Diego Hervani-Diário de Natal
No próximo dia 7 a região metropolitana de Natal pode ficar com um dos seus principais serviços de saúde sem funcionar corretamente. Após o indicativo de greve, o Serviço de Atendimento Móvel de Urgência (Samu) Metropolitano ameaça paralisar suas atividades caso a gratificação por produtividade e o adicional de insalubridade não sejam reajustados. A Secretaria Estadual de Saúde Pública (Sesap) promete se reunir com os trabalhadores na próxima segunda-feira.

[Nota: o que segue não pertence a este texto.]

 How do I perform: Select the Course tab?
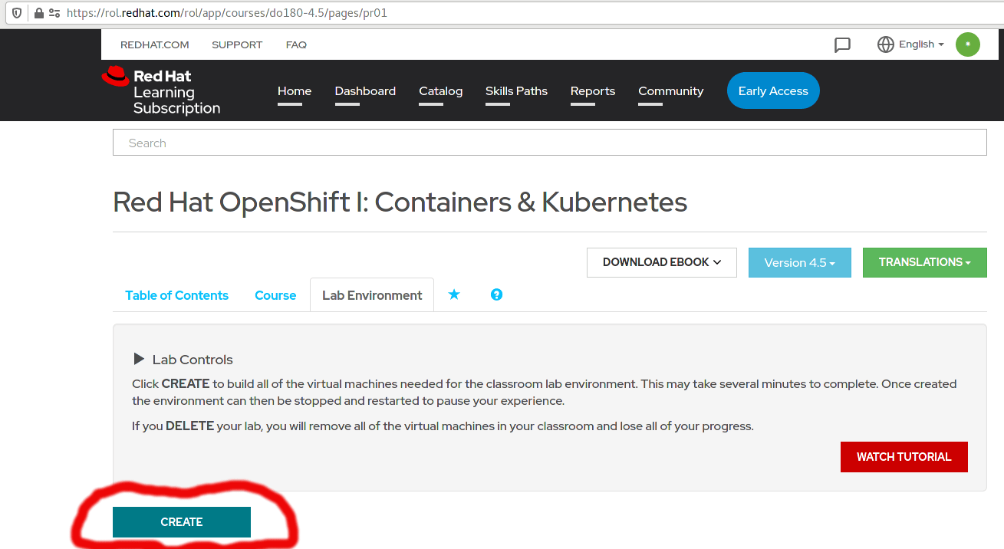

Ao invés de 20%, 40% de gratificação por insalubridade. Esta é uma das reivindicações dos funcionários do Samu para não pararem suas atividades. De acordo com Paulo Martins, diretor do Sindicato dos Trabalhadores da Saúde do Rio Grande do Norte (Sindsaúde), o pedido não é nenhum absurdo, já que os riscos que os funcionários correm todos os dias é muito alto. “A cada atendimento os trabalhadores estão correndo risco de contrair alguma doença. Eles se doam ao máximo no trabalho, então merecem essa recompensa. Nada mais justo do que os 40%, que é o máximo permitido pela lei”, destacou.
A outra reivindicação é referente à gratificação por produtividade. Segundo Paulo, o cálculo que vem sendo feito é sobre o repasse do Governo Federal, quando também deveria ser feito sobre o repasse estadual. Martins lembra ainda que vinha avisando o Governo sobre a possibilidade de greve desde o fim do ano passado, mas que em nenhum momento uma solução foi apresentada. “A cada 15 dias nos tínhamos uma reunião para tratar do assunto no sindicato. Conversamos com o Governo e nada foi solucionado. Agora chegamos neste ponto. Mas chega do Governo se sair bem e os trabalhadores serem prejudicados”.
Na próxima segunda-feira a Sesap terá uma reunião com os representantes do sindicato. Caso os trabalhadores decidam por manter a greve do dia 7, apenas 30% do efetivo continuará trabalhando. “Sabemos que é prejudicial para a população. Mas não podemos fazer nada. Serão quatro carros funcionando, com um enfermeiro e o motorista. Ainda tentaremosparalisar alguns carros do interior, para o movimento ganhar ainda mais força”, finalizou Paulo Martins.